Many local businesses within the South West are engaged in the business of farming and as such are regulated by a number of public authorities including Public Protection, Animal Health, Trading Standards and their various guises.
Most businesses are lucky enough never to be subject to investigation or inspection, or even prosecution, but Katherine Flashman Kitson, Director of Litigation at Parnalls Solicitors has written this article to help if this situation occurs, in order to help you protect your position.
Initial contact with these departments can happen in a number of ways. It may be civilised. Someone may telephone you, they may write to you. However, it is often the case that you may get an unannounced “visit”. This is when they turn up with no warning at your farm or premises saying they want to inspect. In many situations they are entitled to do so and there is not a lot you can do to stop them. However, be aware however of why they are there.

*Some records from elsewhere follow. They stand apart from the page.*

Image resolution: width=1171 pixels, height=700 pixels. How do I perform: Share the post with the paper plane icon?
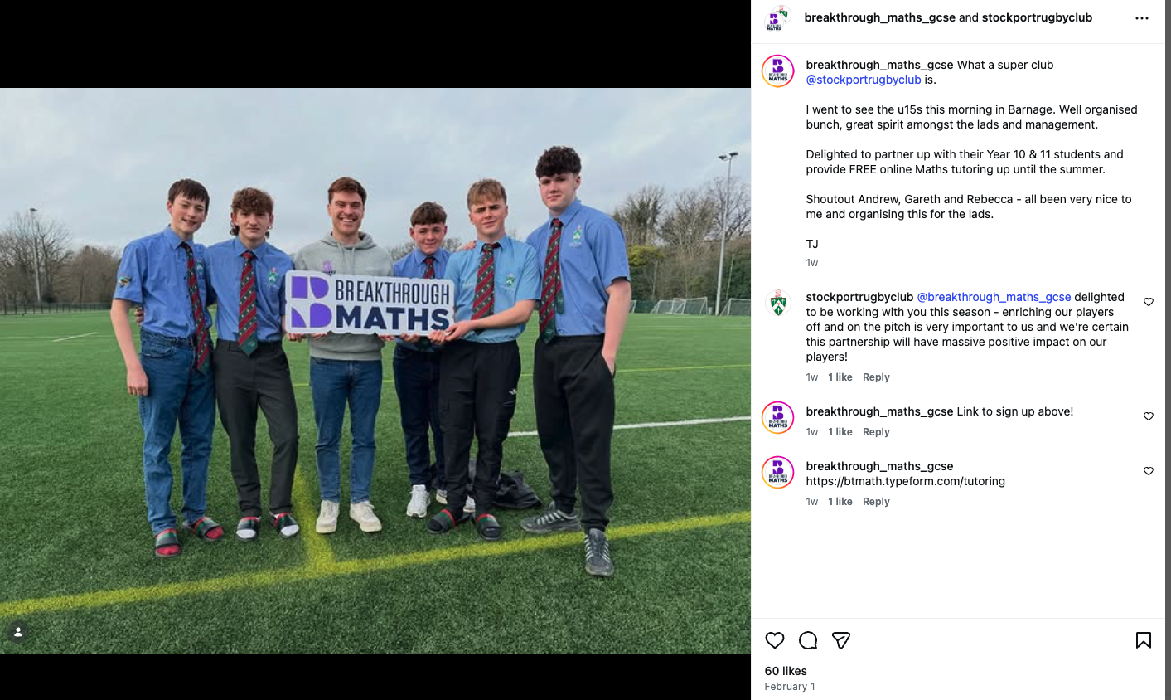click(841, 640)
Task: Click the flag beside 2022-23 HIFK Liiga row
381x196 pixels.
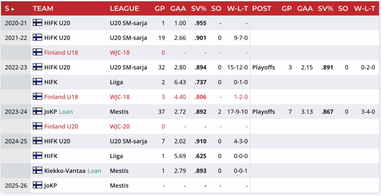Action: 37,82
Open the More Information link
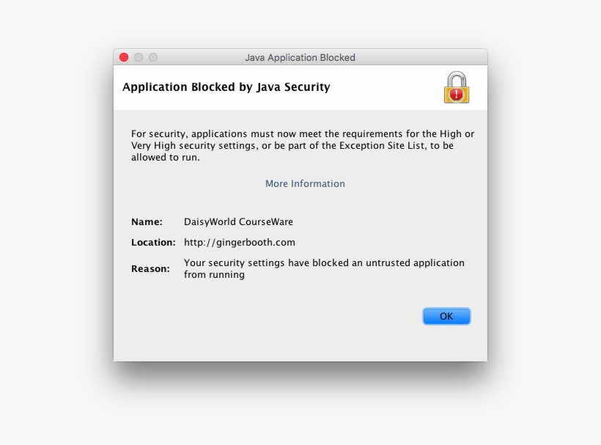Image resolution: width=601 pixels, height=445 pixels. coord(305,184)
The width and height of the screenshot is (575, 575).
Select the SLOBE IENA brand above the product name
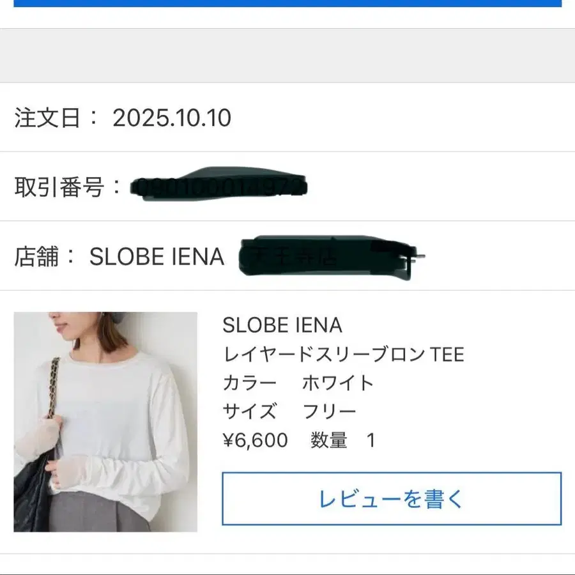[282, 325]
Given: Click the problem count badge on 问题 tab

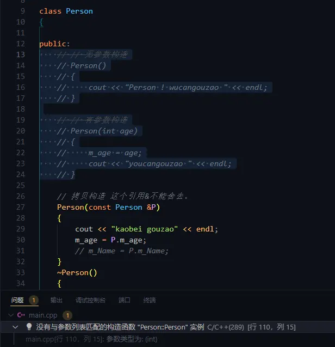Looking at the screenshot, I should pos(34,300).
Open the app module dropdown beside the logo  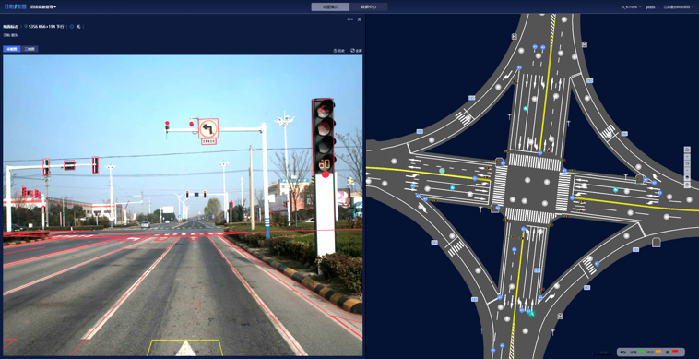click(43, 7)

A complaint or report will have been made, for some reason, they will have been alerted to potential problems and they want to investigate them with a view to ascertaining whether there are breaches of the relevant legal provisions and whether they need to take action against you, including formal prosecution. They are effectively a regulatory authority and could become your opponents in a formal prosecution.
Firstly, you have to ensure that you are available to go around your property with them for the whole time they are there. If that is not possible because of pre-arranged commitments or your livestock’s needs, then clearly state to the officers there that it is not a good time and you would like to postpone it to a more convenient time, when you can go around with them. It is important that you accompany them on their inspection, preferably with another person who can be witness of what is done and said.
You will also need to contact your vet urgently and get someone from the surgery to come around and accompany you and the officers on the visit. It doesn’t have to be your usual vet, it could be any vet from the surgery. This is really important. If no one from the surgery can attend then state clearly to the officers, I would like to postpone this visit until someone from my veterinary surgery can attend. They may question this and ask why you need that. State clearly and openly that you want your own vet there during the visit as an independent witness of any matters that are raised. State clearly that this is reasonable. Make sure your statement in this regard is recorded.
Be guarded in your contact with them. Do not give any information you do not have to. You will not know what information you do have to give. Do not give information freely, or at the very least think carefully about whether you should and whether it would help you, before you do so.
During the inspection, make sure that you take photographs and videos of exactly the same things they do. If you have taken contemporaneous evidence you will be able to present that to the Court in the event of a prosecution and give your own explanation of the facts. If you do not do that at the time then there will be no contemporaneous evidence to challenge what the public authority says.
As stated above, it is best to get a vet to attend the inspection with you and the officers, but if for whatever reason you cannot then get any animal whose welfare/health is questioned, to a vet as soon as possible after the inspection, get it examined and get some evidence about it. Again, this will serve as contemporaneous evidence of the state of the animal at the time it was inspected. There is no point in doing this two months later when you get served with a summons as it is too late then.
Contact your lawyer for urgent advice. At this stage one hopes you have a lawyer and one hopes you have a good lawyer who will recognise the urgency of your contact and be able to advise you quickly and effectively. Its at times like this that having a good lawyer with whom you have a good relationship and in whom you have trust and confidence, really counts.
You may be thinking to yourself why do I need a lawyer now, I am not actually being prosecuted? Getting legal advice at an early stage and protecting yourself and spending a modest amount of money on that legal advice at that time could ultimately save you from being prosecuted at all or minimise the effects if you are. In other words invest early to try to save time, stress and more money later.
You do not have to answer questions from a public authority at this early stage. If you are going to answer questions from them that could be in a formal interview later on when you have legal advice or via correspondence. A lot of people feel bamboozled in this situation and pressured into giving a lot of information. Be guarded. You will not necessarily as a lay person be able to judge what information will help you and what will harm you. It is therefore a perilous situation to speak freely to public authorities at this stage. Seek legal advice.
If you receive correspondence from the public authority after your visit then don’t reply again without getting legal advice on how best to reply or indeed if to reply at all. You are not under any legal obligation to other than in certain limited situations.
If you are invited for interview also seek legal advice. A good lawyer will advise you whether you need legal representation and/or if you should attend for interview at all as the matter could be dealt with in other ways that protect your position better.
This article is not intended to be an exhaustive advice on every contact you may have with a public authority but it is intended to reinforce this. Be guarded in your communications with public authorities. Do not answer their questions freely or give them information without careful consideration. Get legal advice at an early stage. Make sure you have a good lawyer who will react quickly and effectively to any crisis situation you find yourself involved in with a public authority. A good lawyer’s priority is to help you avoid prosecution in the first place, but they can only have the best chance of doing that if they are involved at the earliest possible stage.
If the lawyer is not involved until a later stage, damage will already be done, which the lawyer may not be able to rectify.